New Module Creation Examples

This document corresponds to this runable example of these example simple plugins, alongside these example plugin templates. Additionally, all of the former can be found in [viame-install]/examples/hello_world_pipeline folder, [viame-source]/plugins/hello_world folder, and [viame-source]/plugins/templates folder in a VIAME installation, respectively. Throughout these folders are example object detectors, image filters, and image classifier implementations written in both Python and C++.

Simple C++ Detector Plugin Example

A new detector plugin can be added by creating a class that implements the kwiver::vital::algo::image_object_detector interface. This interface is defined in an abstract base class in file vital/algo/image_object_detector.h. Similar interfaces exist for several other types of functions.

The directory plugins/templates/cxx contains files that can be used as a starting point for implementing new detectors. These files contain markers in the form @text@ that are to be replaced with the string (the title) of your new detector.

All files in that directory should be copied to a new directory and renamed as appropriate. The files template_detector.{cxx,h} should be renamed to a name that indicates the specific detector being implemented.

The CMakeLists.txt and register_algorithms.cxx files should keep their original names. Change the following place holders in all files to personalize the detector.

@template@ - name of the detector.

@template_lib@ - name of the plugin library that will contain the detector. Can be the same name as the detector.

@template_dir@ - name of the source subdirectory containing the detector files. For example if the detector is in the directory plugins/ex_fish_detector, then ‘template_dir’ should be replaced with ‘ex_fish_detector’.

The place holders also appear in capital letters indicating that the replacement string should be capitalized.

The main work that has to be done to integrate a detector into the VIAME framework is to convert the input image from the VIAME format to the format needed by the detector, and to convert the detections to a detected_object_set as needed by the framework.
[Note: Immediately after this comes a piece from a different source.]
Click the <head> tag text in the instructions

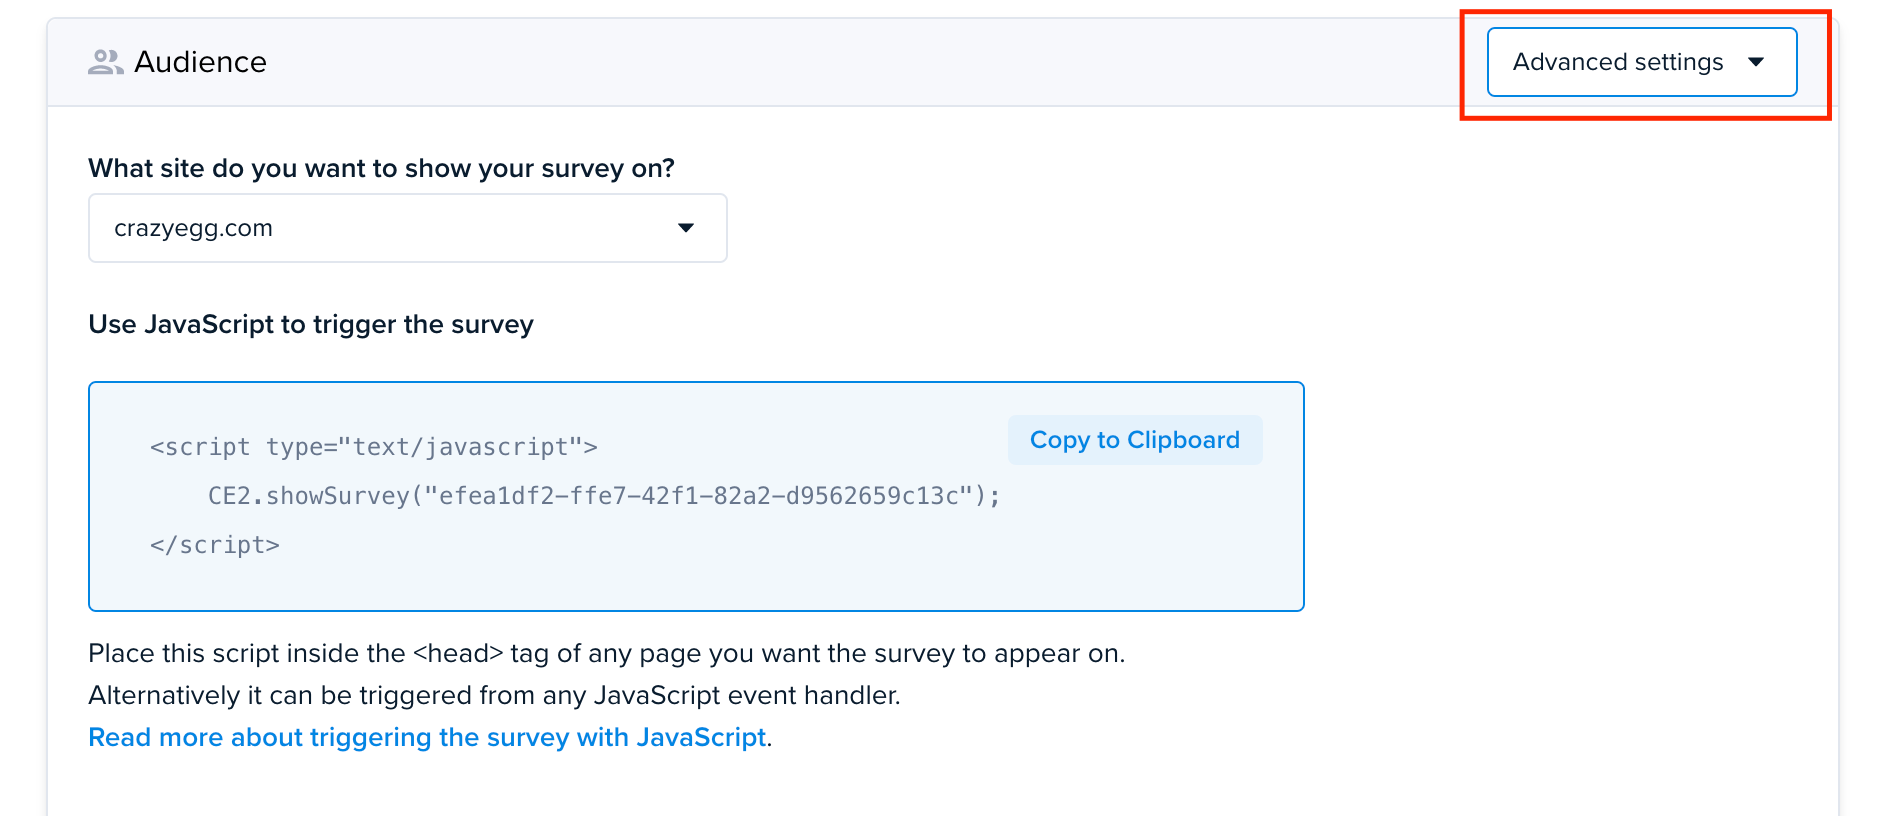click(x=458, y=653)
Many detectors take images in OpenCV matrix format. This data structure can be extracted from the image_container_sptr that is available using the following code:

// input image is kwiver::vital::image_container_sptr image_data
// CV format image is extracted using the following line
cv::Mat cv_image = kwiver::arrows::ocv::image_container::vital_to_ocv( image_data->get_image() );

Now that you have the image in a compatible format, it can be passed to the detector. Detectors usually return a set of bounding boxes, each annotated with one or more classification labels. These boxes can be converted to a detected_object_set using the following pseudo-code.

// Allocate a detected object set that we will fill with new detections
auto detected_objects = std::make_shared<kwiver::vital::detected_object_set>();

FOREACH bounding-box returned from detector

    // Create a bounding box from the values returned. The new box takes
    // coordinates in the following order: left, top, right, bottom.
    // If the detector does not return exactly these values, they are
    // easy to calculate
    kwiver::vital::bounding_box_d bbox( left, top, right, bot);

    // Create a new detected object type structure. This is used to hold the
    // classification labels and associated probabilities or scores.
    auto dot = std::make_shared< kwiver::vital::detected_object_type >();

    FOREACH pair of classification label and score
        // Add the class name and probability to the detected object type
        dot->set_score( class_name, probability );

    // Now that we have processed one detected object (as defined by a bounding box)
    // it has to be added to the detected_object_set
    detected_objects->add( std::make_shared< kwiver::vital::detected_object >( bbox, 1.0, dot ));

// When all detections have been processed, the detected object set for this input
// image is just returned from the detect() method
return detected_objects;

Python Detector Plugin

Similarly to the above C++ object detector, the python templates in the above directory can be copied into a new plugin module, and the template keywords replaced with a module name of your choosing.